_What is required_:
The records that follow need to be output exactly as they are.

+++++

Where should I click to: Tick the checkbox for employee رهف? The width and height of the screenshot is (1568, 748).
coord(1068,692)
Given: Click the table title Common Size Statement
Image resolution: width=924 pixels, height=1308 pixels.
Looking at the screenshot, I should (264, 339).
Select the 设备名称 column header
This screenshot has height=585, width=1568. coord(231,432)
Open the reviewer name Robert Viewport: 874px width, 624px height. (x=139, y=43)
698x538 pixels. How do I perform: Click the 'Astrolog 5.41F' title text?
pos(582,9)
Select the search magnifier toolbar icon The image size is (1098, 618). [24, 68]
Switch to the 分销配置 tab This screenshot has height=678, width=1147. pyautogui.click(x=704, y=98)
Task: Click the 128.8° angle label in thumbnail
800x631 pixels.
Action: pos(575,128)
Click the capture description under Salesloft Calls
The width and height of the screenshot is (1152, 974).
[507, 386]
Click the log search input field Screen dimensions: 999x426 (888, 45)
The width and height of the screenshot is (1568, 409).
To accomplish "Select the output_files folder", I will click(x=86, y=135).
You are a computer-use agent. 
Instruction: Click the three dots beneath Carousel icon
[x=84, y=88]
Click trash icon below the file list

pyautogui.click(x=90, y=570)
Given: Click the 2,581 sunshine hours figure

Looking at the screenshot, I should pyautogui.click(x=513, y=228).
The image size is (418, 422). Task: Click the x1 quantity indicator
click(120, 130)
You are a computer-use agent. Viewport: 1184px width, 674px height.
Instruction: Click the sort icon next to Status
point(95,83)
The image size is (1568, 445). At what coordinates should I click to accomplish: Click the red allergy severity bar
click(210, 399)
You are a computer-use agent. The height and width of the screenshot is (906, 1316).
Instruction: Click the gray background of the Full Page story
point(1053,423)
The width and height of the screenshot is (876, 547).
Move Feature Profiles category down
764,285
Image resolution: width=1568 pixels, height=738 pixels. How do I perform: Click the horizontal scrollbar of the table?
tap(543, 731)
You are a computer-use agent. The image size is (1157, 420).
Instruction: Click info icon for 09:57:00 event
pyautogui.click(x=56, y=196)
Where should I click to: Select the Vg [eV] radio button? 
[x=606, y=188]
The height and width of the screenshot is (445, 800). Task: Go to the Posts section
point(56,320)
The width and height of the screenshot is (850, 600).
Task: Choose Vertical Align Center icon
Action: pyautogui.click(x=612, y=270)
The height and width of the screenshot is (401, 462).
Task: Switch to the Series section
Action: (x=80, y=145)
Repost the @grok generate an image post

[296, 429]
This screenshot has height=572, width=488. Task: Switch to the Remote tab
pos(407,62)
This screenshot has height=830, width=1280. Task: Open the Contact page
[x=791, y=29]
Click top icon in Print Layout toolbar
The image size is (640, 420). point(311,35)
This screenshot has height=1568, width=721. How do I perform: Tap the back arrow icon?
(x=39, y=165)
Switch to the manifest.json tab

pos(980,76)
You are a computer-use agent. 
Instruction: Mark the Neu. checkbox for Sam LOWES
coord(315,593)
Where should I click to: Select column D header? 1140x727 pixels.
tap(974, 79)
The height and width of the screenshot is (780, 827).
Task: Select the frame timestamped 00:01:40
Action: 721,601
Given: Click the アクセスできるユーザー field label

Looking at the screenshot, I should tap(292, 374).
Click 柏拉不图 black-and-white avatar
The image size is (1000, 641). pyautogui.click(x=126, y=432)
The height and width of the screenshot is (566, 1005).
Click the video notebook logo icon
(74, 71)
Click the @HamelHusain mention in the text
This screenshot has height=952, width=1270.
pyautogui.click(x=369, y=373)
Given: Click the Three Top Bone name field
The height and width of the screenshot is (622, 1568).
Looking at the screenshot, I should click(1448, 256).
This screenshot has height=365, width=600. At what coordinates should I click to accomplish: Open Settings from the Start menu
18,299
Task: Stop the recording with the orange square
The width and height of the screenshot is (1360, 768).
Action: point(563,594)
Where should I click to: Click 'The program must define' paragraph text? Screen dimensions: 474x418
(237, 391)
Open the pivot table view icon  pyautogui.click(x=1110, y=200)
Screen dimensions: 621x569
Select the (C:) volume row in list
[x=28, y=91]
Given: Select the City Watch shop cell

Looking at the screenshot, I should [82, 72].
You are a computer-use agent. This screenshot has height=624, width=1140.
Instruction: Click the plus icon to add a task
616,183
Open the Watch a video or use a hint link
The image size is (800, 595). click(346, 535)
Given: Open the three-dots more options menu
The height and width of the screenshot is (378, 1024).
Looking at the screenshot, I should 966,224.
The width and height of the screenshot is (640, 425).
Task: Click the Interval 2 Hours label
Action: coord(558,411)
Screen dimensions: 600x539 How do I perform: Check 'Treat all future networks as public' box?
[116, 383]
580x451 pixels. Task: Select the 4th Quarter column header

+++++

_Response to the task_:
Where should I click to: Tick the checkbox for employee رهف? The width and height of the screenshot is (1568, 748).
coord(1068,692)
Given: Click the table title Common Size Statement
Image resolution: width=924 pixels, height=1308 pixels.
Looking at the screenshot, I should (264, 339).
Select the 设备名称 column header
This screenshot has height=585, width=1568. coord(231,432)
Open the reviewer name Robert Viewport: 874px width, 624px height. (x=139, y=43)
698x538 pixels. How do I perform: Click the 'Astrolog 5.41F' title text?
pos(582,9)
Select the search magnifier toolbar icon The image size is (1098, 618). [24, 68]
Switch to the 分销配置 tab This screenshot has height=678, width=1147. pyautogui.click(x=704, y=98)
Task: Click the 128.8° angle label in thumbnail
800x631 pixels.
Action: pos(575,128)
Click the capture description under Salesloft Calls
The width and height of the screenshot is (1152, 974).
[507, 386]
Click the log search input field Screen dimensions: 999x426 (888, 45)
The width and height of the screenshot is (1568, 409).
To accomplish "Select the output_files folder", I will click(x=86, y=135).
You are a computer-use agent. 
Instruction: Click the three dots beneath Carousel icon
[x=84, y=88]
Click trash icon below the file list

pyautogui.click(x=90, y=570)
Given: Click the 2,581 sunshine hours figure

Looking at the screenshot, I should pyautogui.click(x=513, y=228).
The image size is (418, 422). Task: Click the x1 quantity indicator
click(120, 130)
You are a computer-use agent. Viewport: 1184px width, 674px height.
Instruction: Click the sort icon next to Status
point(95,83)
The image size is (1568, 445). At what coordinates should I click to accomplish: Click the red allergy severity bar
click(210, 399)
You are a computer-use agent. The height and width of the screenshot is (906, 1316).
Instruction: Click the gray background of the Full Page story
point(1053,423)
The width and height of the screenshot is (876, 547).
Move Feature Profiles category down
764,285
Image resolution: width=1568 pixels, height=738 pixels. How do I perform: Click the horizontal scrollbar of the table?
tap(543, 731)
You are a computer-use agent. The image size is (1157, 420).
Instruction: Click info icon for 09:57:00 event
pyautogui.click(x=56, y=196)
Where should I click to: Select the Vg [eV] radio button? 
[x=606, y=188]
The height and width of the screenshot is (445, 800). Task: Go to the Posts section
point(56,320)
The width and height of the screenshot is (850, 600).
Task: Choose Vertical Align Center icon
Action: pyautogui.click(x=612, y=270)
The height and width of the screenshot is (401, 462).
Task: Switch to the Series section
Action: (x=80, y=145)
Repost the @grok generate an image post

[296, 429]
This screenshot has height=572, width=488. Task: Switch to the Remote tab
pos(407,62)
This screenshot has height=830, width=1280. Task: Open the Contact page
[x=791, y=29]
Click top icon in Print Layout toolbar
The image size is (640, 420). point(311,35)
This screenshot has height=1568, width=721. How do I perform: Tap the back arrow icon?
(x=39, y=165)
Switch to the manifest.json tab

pos(980,76)
You are a computer-use agent. 
Instruction: Mark the Neu. checkbox for Sam LOWES
coord(315,593)
Where should I click to: Select column D header? 1140x727 pixels.
tap(974, 79)
The height and width of the screenshot is (780, 827).
Task: Select the frame timestamped 00:01:40
Action: 721,601
Given: Click the アクセスできるユーザー field label

Looking at the screenshot, I should tap(292, 374).
Click 柏拉不图 black-and-white avatar
The image size is (1000, 641). pyautogui.click(x=126, y=432)
The height and width of the screenshot is (566, 1005).
Click the video notebook logo icon
(74, 71)
Click the @HamelHusain mention in the text
This screenshot has height=952, width=1270.
pyautogui.click(x=369, y=373)
Given: Click the Three Top Bone name field
The height and width of the screenshot is (622, 1568).
Looking at the screenshot, I should click(1448, 256).
This screenshot has height=365, width=600. At what coordinates should I click to accomplish: Open Settings from the Start menu
18,299
Task: Stop the recording with the orange square
The width and height of the screenshot is (1360, 768).
Action: point(563,594)
Where should I click to: Click 'The program must define' paragraph text? Screen dimensions: 474x418
(237, 391)
Open the pivot table view icon  pyautogui.click(x=1110, y=200)
Screen dimensions: 621x569
Select the (C:) volume row in list
[x=28, y=91]
Given: Select the City Watch shop cell

Looking at the screenshot, I should [82, 72].
You are a computer-use agent. This screenshot has height=624, width=1140.
Instruction: Click the plus icon to add a task
616,183
Open the Watch a video or use a hint link
The image size is (800, 595). click(346, 535)
Given: Open the three-dots more options menu
The height and width of the screenshot is (378, 1024).
Looking at the screenshot, I should 966,224.
The width and height of the screenshot is (640, 425).
Task: Click the Interval 2 Hours label
Action: coord(558,411)
Screen dimensions: 600x539 How do I perform: Check 'Treat all future networks as public' box?
[116, 383]
580x451 pixels. Task: Select the 4th Quarter column header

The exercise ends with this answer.